◆ Problem statement:
Turn all the lines of the records below into a numbered list, leaving out the blank lines.

>> START Stored data

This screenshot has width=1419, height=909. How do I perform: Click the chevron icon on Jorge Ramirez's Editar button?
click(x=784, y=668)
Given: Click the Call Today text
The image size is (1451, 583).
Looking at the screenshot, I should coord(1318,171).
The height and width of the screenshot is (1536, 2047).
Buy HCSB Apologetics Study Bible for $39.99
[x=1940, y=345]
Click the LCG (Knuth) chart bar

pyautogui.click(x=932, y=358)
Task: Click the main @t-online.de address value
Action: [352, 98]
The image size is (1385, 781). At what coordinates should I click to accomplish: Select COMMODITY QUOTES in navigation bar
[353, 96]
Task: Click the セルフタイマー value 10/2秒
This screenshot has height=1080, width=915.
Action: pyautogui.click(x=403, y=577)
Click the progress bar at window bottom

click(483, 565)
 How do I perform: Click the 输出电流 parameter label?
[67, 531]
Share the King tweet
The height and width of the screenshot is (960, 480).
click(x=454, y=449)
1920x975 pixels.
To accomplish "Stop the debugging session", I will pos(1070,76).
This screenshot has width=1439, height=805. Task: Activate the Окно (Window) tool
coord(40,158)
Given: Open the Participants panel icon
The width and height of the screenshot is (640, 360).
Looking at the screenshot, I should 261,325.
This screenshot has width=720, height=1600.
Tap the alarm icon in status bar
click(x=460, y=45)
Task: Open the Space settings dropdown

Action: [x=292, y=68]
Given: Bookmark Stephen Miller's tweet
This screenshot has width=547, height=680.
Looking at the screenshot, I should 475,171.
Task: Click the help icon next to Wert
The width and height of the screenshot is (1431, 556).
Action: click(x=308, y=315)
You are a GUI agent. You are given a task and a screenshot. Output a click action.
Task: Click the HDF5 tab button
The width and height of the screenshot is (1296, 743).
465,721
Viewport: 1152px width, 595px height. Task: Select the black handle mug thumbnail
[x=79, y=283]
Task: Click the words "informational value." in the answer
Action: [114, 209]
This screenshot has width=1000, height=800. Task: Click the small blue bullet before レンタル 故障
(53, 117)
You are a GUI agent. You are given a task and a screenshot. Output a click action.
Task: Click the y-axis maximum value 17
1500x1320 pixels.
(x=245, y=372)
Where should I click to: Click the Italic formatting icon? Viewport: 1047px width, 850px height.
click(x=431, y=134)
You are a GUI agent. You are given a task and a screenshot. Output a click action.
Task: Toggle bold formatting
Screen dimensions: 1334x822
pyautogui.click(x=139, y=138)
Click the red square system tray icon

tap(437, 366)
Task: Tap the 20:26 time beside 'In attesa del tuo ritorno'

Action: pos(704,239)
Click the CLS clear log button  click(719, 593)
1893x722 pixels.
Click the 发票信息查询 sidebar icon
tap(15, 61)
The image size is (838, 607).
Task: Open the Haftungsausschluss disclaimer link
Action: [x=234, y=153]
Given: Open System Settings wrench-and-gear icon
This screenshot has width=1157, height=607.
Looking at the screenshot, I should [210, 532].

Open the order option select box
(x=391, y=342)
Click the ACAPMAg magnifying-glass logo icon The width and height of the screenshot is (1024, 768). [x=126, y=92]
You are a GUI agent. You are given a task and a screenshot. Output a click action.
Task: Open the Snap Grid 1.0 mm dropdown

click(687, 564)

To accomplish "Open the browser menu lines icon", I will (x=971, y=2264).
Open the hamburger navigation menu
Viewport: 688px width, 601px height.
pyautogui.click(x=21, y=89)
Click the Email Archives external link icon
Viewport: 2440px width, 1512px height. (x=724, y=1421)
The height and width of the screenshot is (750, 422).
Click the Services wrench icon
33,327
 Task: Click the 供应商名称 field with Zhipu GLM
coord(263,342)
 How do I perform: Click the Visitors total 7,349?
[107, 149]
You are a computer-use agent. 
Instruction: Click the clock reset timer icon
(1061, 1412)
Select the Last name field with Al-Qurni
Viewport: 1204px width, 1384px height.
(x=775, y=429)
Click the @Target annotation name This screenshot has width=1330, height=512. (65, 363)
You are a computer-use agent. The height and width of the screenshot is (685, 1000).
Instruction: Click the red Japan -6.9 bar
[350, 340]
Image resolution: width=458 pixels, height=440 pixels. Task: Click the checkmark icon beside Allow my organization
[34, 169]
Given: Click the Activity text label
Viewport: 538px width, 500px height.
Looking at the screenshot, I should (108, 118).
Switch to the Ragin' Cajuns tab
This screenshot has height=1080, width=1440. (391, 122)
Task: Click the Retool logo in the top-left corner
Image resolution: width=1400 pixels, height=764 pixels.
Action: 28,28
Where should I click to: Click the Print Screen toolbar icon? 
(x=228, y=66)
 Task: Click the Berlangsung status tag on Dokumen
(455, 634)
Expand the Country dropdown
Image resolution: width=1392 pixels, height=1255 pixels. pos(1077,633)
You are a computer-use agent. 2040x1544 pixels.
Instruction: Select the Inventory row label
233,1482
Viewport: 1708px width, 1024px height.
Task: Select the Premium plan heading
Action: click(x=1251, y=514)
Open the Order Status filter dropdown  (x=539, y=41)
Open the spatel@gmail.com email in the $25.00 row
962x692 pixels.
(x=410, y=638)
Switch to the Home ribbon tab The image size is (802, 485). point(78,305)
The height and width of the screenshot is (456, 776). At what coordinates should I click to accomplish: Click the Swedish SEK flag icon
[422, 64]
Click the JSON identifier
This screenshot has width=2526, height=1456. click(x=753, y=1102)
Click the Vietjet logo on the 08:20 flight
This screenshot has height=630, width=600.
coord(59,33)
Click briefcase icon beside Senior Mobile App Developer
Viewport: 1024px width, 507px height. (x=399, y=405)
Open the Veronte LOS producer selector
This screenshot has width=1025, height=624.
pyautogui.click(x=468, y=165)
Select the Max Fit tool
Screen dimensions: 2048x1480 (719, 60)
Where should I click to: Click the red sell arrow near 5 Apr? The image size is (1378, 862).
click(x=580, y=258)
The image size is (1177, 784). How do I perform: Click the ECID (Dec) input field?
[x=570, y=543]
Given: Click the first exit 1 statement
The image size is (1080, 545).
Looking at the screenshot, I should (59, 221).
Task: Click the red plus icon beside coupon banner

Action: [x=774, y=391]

>> END Stored data

◆ Answer below:
1. This screenshot has width=1419, height=909. How do I perform: Click the chevron icon on Jorge Ramirez's Editar button?
2. click(x=784, y=668)
3. Given: Click the Call Today text
4. The image size is (1451, 583).
5. Looking at the screenshot, I should coord(1318,171).
6. The height and width of the screenshot is (1536, 2047).
7. Buy HCSB Apologetics Study Bible for $39.99
8. [x=1940, y=345]
9. Click the LCG (Knuth) chart bar
10. pyautogui.click(x=932, y=358)
11. Task: Click the main @t-online.de address value
12. Action: [352, 98]
13. The image size is (1385, 781). At what coordinates should I click to accomplish: Select COMMODITY QUOTES in navigation bar
14. [353, 96]
15. Task: Click the セルフタイマー value 10/2秒
16. This screenshot has height=1080, width=915.
17. Action: pyautogui.click(x=403, y=577)
18. Click the progress bar at window bottom
19. click(483, 565)
20.  How do I perform: Click the 输出电流 parameter label?
21. [67, 531]
22. Share the King tweet
23. The height and width of the screenshot is (960, 480).
24. click(x=454, y=449)
25. 1920x975 pixels.
26. To accomplish "Stop the debugging session", I will pos(1070,76).
27. This screenshot has width=1439, height=805. Task: Activate the Окно (Window) tool
28. coord(40,158)
29. Given: Open the Participants panel icon
30. The width and height of the screenshot is (640, 360).
31. Looking at the screenshot, I should 261,325.
32. This screenshot has width=720, height=1600.
33. Tap the alarm icon in status bar
34. click(x=460, y=45)
35. Task: Open the Space settings dropdown
36. Action: [x=292, y=68]
37. Given: Bookmark Stephen Miller's tweet
38. This screenshot has width=547, height=680.
39. Looking at the screenshot, I should 475,171.
40. Task: Click the help icon next to Wert
41. The width and height of the screenshot is (1431, 556).
42. Action: click(x=308, y=315)
43. You are a GUI agent. You are given a task and a screenshot. Output a click action.
44. Task: Click the HDF5 tab button
45. The width and height of the screenshot is (1296, 743).
46. 465,721
47. Viewport: 1152px width, 595px height. Task: Select the black handle mug thumbnail
48. [x=79, y=283]
49. Task: Click the words "informational value." in the answer
50. Action: [114, 209]
51. This screenshot has width=1000, height=800. Task: Click the small blue bullet before レンタル 故障
52. (53, 117)
53. You are a GUI agent. You are given a task and a screenshot. Output a click action.
54. Task: Click the y-axis maximum value 17
55. 1500x1320 pixels.
56. (x=245, y=372)
57. Where should I click to: Click the Italic formatting icon? Viewport: 1047px width, 850px height.
58. click(x=431, y=134)
59. You are a GUI agent. You are given a task and a screenshot. Output a click action.
60. Task: Toggle bold formatting
61. Screen dimensions: 1334x822
62. pyautogui.click(x=139, y=138)
63. Click the red square system tray icon
64. tap(437, 366)
65. Task: Tap the 20:26 time beside 'In attesa del tuo ritorno'
66. Action: pos(704,239)
67. Click the CLS clear log button  click(719, 593)
68. 1893x722 pixels.
69. Click the 发票信息查询 sidebar icon
70. tap(15, 61)
71. The image size is (838, 607).
72. Task: Open the Haftungsausschluss disclaimer link
73. Action: [x=234, y=153]
74. Given: Open System Settings wrench-and-gear icon
75. This screenshot has width=1157, height=607.
76. Looking at the screenshot, I should [210, 532].
77. Open the order option select box
78. (x=391, y=342)
79. Click the ACAPMAg magnifying-glass logo icon The width and height of the screenshot is (1024, 768). [x=126, y=92]
80. You are a GUI agent. You are given a task and a screenshot. Output a click action.
81. Task: Open the Snap Grid 1.0 mm dropdown
82. click(687, 564)
83. To accomplish "Open the browser menu lines icon", I will (x=971, y=2264).
84. Open the hamburger navigation menu
85. Viewport: 688px width, 601px height.
86. pyautogui.click(x=21, y=89)
87. Click the Email Archives external link icon
88. Viewport: 2440px width, 1512px height. (x=724, y=1421)
89. The height and width of the screenshot is (750, 422).
90. Click the Services wrench icon
91. 33,327
92.  Task: Click the 供应商名称 field with Zhipu GLM
93. coord(263,342)
94.  How do I perform: Click the Visitors total 7,349?
95. [107, 149]
96. You are a computer-use agent. 
97. Instruction: Click the clock reset timer icon
98. (1061, 1412)
99. Select the Last name field with Al-Qurni
100. Viewport: 1204px width, 1384px height.
101. (x=775, y=429)
102. Click the @Target annotation name This screenshot has width=1330, height=512. (65, 363)
103. You are a computer-use agent. The height and width of the screenshot is (685, 1000).
104. Instruction: Click the red Japan -6.9 bar
105. [350, 340]
106. Image resolution: width=458 pixels, height=440 pixels. Task: Click the checkmark icon beside Allow my organization
107. [34, 169]
108. Given: Click the Activity text label
109. Viewport: 538px width, 500px height.
110. Looking at the screenshot, I should (108, 118).
111. Switch to the Ragin' Cajuns tab
112. This screenshot has height=1080, width=1440. (391, 122)
113. Task: Click the Retool logo in the top-left corner
114. Image resolution: width=1400 pixels, height=764 pixels.
115. Action: 28,28
116. Where should I click to: Click the Print Screen toolbar icon? 
117. (x=228, y=66)
118.  Task: Click the Berlangsung status tag on Dokumen
119. (455, 634)
120. Expand the Country dropdown
121. Image resolution: width=1392 pixels, height=1255 pixels. pos(1077,633)
122. You are a computer-use agent. 2040x1544 pixels.
123. Instruction: Select the Inventory row label
124. 233,1482
125. Viewport: 1708px width, 1024px height.
126. Task: Select the Premium plan heading
127. Action: click(x=1251, y=514)
128. Open the Order Status filter dropdown  (x=539, y=41)
129. Open the spatel@gmail.com email in the $25.00 row
130. 962x692 pixels.
131. (x=410, y=638)
132. Switch to the Home ribbon tab The image size is (802, 485). point(78,305)
133. The height and width of the screenshot is (456, 776). At what coordinates should I click to accomplish: Click the Swedish SEK flag icon
134. [422, 64]
135. Click the JSON identifier
136. This screenshot has width=2526, height=1456. click(x=753, y=1102)
137. Click the Vietjet logo on the 08:20 flight
138. This screenshot has height=630, width=600.
139. coord(59,33)
140. Click briefcase icon beside Senior Mobile App Developer
141. Viewport: 1024px width, 507px height. (x=399, y=405)
142. Open the Veronte LOS producer selector
143. This screenshot has width=1025, height=624.
144. pyautogui.click(x=468, y=165)
145. Select the Max Fit tool
146. Screen dimensions: 2048x1480 (719, 60)
147. Where should I click to: Click the red sell arrow near 5 Apr? The image size is (1378, 862).
148. click(x=580, y=258)
149. The image size is (1177, 784). How do I perform: Click the ECID (Dec) input field?
150. [x=570, y=543]
151. Given: Click the first exit 1 statement
152. The image size is (1080, 545).
153. Looking at the screenshot, I should (59, 221).
154. Task: Click the red plus icon beside coupon banner
155. Action: [x=774, y=391]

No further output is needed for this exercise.